AIM OF THE EXERCISE:
The lines from the first line of the entries through the line containing "Task: Click the Examinar button" are to be repeated exactly, with both of those lines included.

EXERCISE INPUTS:
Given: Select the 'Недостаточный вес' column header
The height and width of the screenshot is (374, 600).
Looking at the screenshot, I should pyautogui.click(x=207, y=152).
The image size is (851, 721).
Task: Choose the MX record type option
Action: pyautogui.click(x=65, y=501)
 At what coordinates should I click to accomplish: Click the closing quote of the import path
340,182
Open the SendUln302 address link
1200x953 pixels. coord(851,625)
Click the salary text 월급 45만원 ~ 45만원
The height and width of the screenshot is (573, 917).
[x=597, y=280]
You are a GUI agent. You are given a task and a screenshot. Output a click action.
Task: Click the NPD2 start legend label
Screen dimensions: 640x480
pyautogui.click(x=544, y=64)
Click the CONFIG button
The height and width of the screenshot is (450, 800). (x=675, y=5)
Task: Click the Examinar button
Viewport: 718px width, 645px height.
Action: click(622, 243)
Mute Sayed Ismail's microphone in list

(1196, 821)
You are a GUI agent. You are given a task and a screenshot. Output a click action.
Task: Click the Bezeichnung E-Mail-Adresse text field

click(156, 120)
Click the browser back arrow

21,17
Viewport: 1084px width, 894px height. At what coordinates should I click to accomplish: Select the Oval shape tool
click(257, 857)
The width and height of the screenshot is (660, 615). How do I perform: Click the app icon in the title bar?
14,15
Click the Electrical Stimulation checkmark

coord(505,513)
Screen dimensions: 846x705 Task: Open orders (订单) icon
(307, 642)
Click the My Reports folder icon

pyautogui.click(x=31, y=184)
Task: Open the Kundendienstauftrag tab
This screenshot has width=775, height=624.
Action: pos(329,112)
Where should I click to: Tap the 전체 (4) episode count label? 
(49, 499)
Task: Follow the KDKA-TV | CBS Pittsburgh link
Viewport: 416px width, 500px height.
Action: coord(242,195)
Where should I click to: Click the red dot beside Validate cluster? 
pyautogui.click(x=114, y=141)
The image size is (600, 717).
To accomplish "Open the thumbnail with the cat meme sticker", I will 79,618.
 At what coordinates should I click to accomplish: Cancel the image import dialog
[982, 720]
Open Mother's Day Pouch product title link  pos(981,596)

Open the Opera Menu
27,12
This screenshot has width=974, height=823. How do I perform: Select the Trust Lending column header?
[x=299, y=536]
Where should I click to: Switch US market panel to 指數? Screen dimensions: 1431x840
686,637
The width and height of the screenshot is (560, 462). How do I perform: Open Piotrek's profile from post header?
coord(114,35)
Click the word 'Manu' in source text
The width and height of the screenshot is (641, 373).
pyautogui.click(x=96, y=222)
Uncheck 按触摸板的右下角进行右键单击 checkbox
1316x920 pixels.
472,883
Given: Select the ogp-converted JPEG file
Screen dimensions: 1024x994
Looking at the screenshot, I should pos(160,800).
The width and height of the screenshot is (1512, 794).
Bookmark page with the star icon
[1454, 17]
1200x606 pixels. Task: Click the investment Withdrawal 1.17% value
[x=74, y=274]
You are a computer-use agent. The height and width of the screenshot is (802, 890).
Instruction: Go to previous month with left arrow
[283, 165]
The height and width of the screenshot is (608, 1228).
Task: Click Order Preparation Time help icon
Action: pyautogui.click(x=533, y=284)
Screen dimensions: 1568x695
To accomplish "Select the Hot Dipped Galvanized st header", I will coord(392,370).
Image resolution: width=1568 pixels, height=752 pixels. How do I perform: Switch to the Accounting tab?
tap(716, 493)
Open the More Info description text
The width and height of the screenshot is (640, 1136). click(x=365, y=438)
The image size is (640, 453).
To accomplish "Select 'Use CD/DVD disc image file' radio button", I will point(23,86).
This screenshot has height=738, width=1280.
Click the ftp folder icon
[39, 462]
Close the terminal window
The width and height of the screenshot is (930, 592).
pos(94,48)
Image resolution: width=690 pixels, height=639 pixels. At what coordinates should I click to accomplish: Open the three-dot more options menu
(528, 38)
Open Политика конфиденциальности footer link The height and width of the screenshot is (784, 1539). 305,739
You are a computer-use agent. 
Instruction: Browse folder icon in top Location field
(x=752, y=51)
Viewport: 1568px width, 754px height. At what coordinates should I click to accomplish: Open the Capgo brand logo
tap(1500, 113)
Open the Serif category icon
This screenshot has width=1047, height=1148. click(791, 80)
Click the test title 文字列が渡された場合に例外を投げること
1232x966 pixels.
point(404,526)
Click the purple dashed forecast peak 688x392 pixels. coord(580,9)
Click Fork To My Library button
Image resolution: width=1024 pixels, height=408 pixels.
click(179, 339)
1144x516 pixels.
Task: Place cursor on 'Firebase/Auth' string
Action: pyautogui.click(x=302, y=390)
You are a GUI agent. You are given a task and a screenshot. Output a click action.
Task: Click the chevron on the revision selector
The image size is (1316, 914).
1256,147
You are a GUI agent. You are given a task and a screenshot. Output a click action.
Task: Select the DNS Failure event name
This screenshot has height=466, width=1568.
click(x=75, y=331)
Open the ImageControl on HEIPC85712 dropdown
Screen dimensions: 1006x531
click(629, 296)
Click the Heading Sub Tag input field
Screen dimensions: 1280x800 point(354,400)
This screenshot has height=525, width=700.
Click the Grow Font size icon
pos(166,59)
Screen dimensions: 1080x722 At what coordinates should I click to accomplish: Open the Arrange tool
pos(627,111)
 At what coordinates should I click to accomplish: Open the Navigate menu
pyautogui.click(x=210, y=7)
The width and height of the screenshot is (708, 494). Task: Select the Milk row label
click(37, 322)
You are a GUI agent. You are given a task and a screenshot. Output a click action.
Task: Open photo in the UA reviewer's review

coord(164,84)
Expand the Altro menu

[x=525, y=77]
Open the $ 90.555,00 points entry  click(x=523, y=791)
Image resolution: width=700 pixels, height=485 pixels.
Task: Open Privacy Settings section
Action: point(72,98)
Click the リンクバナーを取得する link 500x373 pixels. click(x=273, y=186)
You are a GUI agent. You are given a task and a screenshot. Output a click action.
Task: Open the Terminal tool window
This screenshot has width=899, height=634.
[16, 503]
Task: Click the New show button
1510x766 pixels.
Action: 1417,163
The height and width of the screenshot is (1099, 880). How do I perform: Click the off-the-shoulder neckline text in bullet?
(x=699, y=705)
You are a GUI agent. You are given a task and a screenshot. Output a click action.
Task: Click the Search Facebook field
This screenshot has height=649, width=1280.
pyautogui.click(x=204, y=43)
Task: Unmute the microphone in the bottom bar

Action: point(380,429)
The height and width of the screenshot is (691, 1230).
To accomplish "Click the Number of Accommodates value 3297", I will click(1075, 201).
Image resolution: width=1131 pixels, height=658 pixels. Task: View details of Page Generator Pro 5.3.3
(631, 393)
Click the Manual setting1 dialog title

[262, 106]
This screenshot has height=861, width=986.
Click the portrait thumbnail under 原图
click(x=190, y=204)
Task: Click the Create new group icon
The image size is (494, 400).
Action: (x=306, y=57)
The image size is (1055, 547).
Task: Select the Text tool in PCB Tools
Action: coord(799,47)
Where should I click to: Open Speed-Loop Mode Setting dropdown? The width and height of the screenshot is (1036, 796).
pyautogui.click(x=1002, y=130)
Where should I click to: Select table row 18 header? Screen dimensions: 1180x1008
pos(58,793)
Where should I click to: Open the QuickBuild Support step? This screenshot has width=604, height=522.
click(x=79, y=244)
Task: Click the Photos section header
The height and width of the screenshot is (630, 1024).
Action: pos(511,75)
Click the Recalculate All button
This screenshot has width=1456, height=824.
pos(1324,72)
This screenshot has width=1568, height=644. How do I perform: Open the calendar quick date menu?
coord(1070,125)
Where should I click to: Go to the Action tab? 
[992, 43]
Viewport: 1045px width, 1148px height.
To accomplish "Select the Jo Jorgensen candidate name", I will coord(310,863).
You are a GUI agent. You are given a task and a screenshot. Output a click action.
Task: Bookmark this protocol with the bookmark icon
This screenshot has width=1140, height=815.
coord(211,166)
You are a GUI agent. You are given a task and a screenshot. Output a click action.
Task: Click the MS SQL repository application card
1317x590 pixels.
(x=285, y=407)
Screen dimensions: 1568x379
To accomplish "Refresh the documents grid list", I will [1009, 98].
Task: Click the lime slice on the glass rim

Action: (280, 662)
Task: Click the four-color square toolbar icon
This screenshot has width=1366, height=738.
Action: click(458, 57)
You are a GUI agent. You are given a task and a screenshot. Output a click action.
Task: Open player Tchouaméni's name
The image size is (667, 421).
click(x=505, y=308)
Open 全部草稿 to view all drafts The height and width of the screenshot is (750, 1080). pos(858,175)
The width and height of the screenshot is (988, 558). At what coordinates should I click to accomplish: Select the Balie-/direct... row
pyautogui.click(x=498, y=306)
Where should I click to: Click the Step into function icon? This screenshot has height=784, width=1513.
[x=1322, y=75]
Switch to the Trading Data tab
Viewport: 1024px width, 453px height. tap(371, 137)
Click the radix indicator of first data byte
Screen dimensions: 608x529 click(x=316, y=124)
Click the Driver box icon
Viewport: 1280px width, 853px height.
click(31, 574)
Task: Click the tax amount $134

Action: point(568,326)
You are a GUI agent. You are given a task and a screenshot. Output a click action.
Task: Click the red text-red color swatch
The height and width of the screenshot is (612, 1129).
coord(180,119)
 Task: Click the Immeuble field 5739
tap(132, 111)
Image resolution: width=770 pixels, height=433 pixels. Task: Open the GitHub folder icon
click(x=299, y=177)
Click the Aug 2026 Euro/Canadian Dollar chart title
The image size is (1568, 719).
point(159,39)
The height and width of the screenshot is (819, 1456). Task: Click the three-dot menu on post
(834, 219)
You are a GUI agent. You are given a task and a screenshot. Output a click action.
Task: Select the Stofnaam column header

RESPONSE TO THIS EXERCISE:
Given: Select the 'Недостаточный вес' column header
The height and width of the screenshot is (374, 600).
Looking at the screenshot, I should pyautogui.click(x=207, y=152).
The image size is (851, 721).
Task: Choose the MX record type option
Action: pyautogui.click(x=65, y=501)
 At what coordinates should I click to accomplish: Click the closing quote of the import path
340,182
Open the SendUln302 address link
1200x953 pixels. coord(851,625)
Click the salary text 월급 45만원 ~ 45만원
The height and width of the screenshot is (573, 917).
[x=597, y=280]
You are a GUI agent. You are given a task and a screenshot. Output a click action.
Task: Click the NPD2 start legend label
Screen dimensions: 640x480
pyautogui.click(x=544, y=64)
Click the CONFIG button
The height and width of the screenshot is (450, 800). (x=675, y=5)
Task: Click the Examinar button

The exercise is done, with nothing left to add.